Cyber Security and Agency Agreements

About this time last year I wrote a couple of posts on the perils and opportunities presented to insurance agencies by the increased hacking of computer systems that was taking place.  Since then, things have only gotten worse, with perhaps the most high-profile hacking being that of the Democratic National Committee, the repercussions of which are still unfolding.

If the prospect of paying significant sums of money or facing regulatory actions for the failure to properly protect an agency’s customers’ private data are not enough incentive, the contents of an agency’s agreements with its insurance carriers provide even more incentive to take action.  Two insurance consultants have prepared a white paper that explains in detail the obligations imposed on most agencies in the area of data protection by their agreements with their insurance carriers.

If an agency’s owners haven’t reviewed those agreements in a while, now is the time to do so.  The consultant’s review of over 100 different agency/carrier agreements revealed that almost all of them contained language that require the agency to comply with all applicable laws and regulations regarding the protection of the private data of their customers.  Such laws and regulations include the Gramm-Leach-Bliley Act (“GLBA”), which imposes privacy notice requirements on all insurance agencies, and the Health Insurance Technology for Economic and Clinical Health Act (“HITECH”), which imposes specific data protection requirements on any insurance agency that sells life, health, or disability insurance.  These are two of the more than 30 federal laws and regulations that address data privacy.  In addition, 47 states have enacted laws and regulations that impose data privacy and notice obligations on companies that have suffered a data breach.  An agency must be aware of these laws in each state in which its customers are located and be able to comply with their requirements with respect to those customers.

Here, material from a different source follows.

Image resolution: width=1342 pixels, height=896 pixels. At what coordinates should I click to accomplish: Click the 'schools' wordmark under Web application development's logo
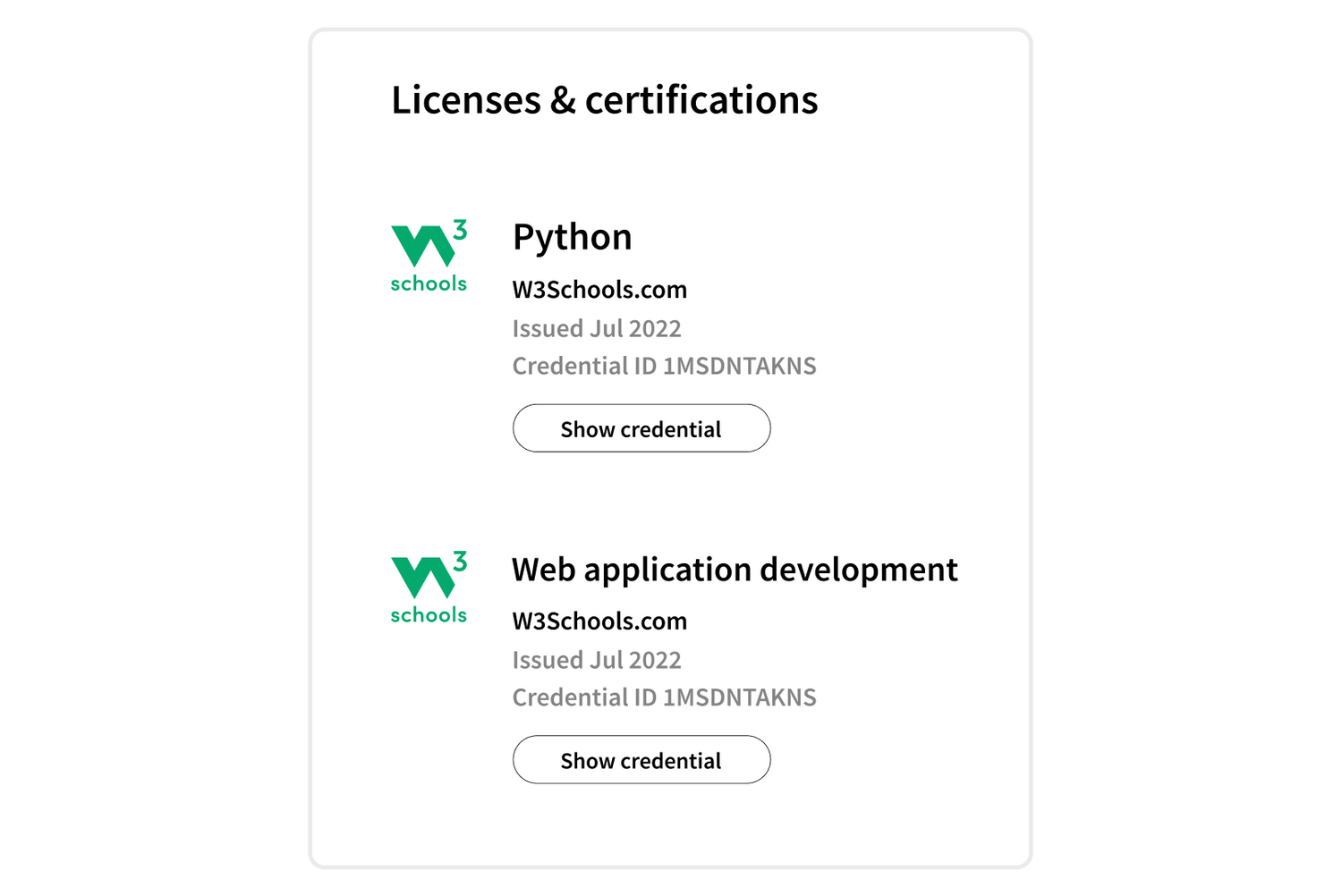[x=429, y=615]
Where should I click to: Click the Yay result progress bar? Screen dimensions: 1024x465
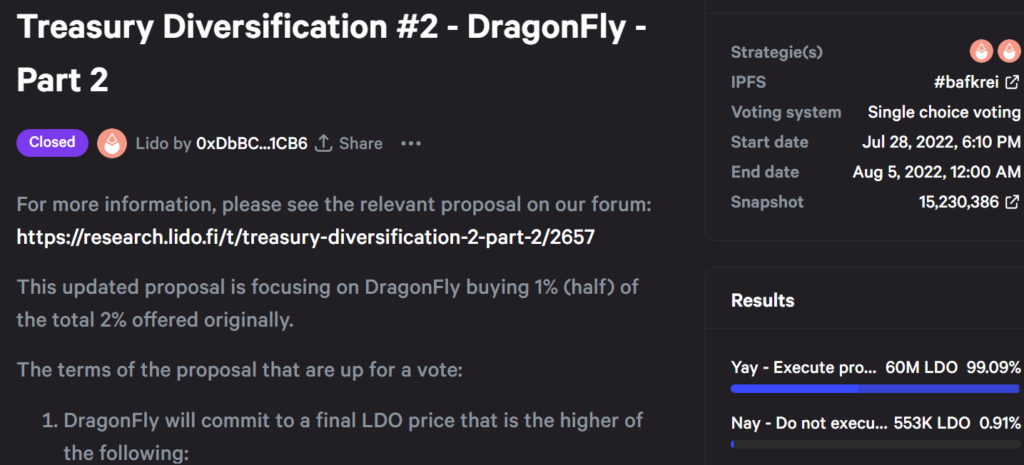click(875, 389)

In addition to requiring compliance with all applicable laws and regulations, agency/carrier agreements require that the agency indemnify the carrier against any liability it may incur due to the failure of the agency to satisfy the requirements of those laws.  Thus, an agency will not only have to pay its costs in dealing with a data breach, it will have to pay any costs incurred by the affected carrier or carriers due to such a breach.  Since this obligation is a contractual one, an agency’s E&O and general liability insurance will not cover these costs.  Hence, the need for cyber insurance coverage, if an agency wants to survive a data breach.

For those agencies that want to know where they stand with their data protection policies and practices, NetGen Consulting has a survey that can be taken to show if and where extra work is required.  For those agencies who may not have done much yet in this area, the Center for Internet Security has developed a Critical Security Controls document and associated working aids to get you started on the development of good data protection policies and practices.

Given the ever increasing threat posed by hackers, the costs involved in a data breach, and the indemnity obligations imposed on agencies by their insurance carrier agreements, I don’t think it’s an overstatement to say that good data protection policies and practices, along with a good cyber insurance policy, are essential to the survival of an agency in today’s world.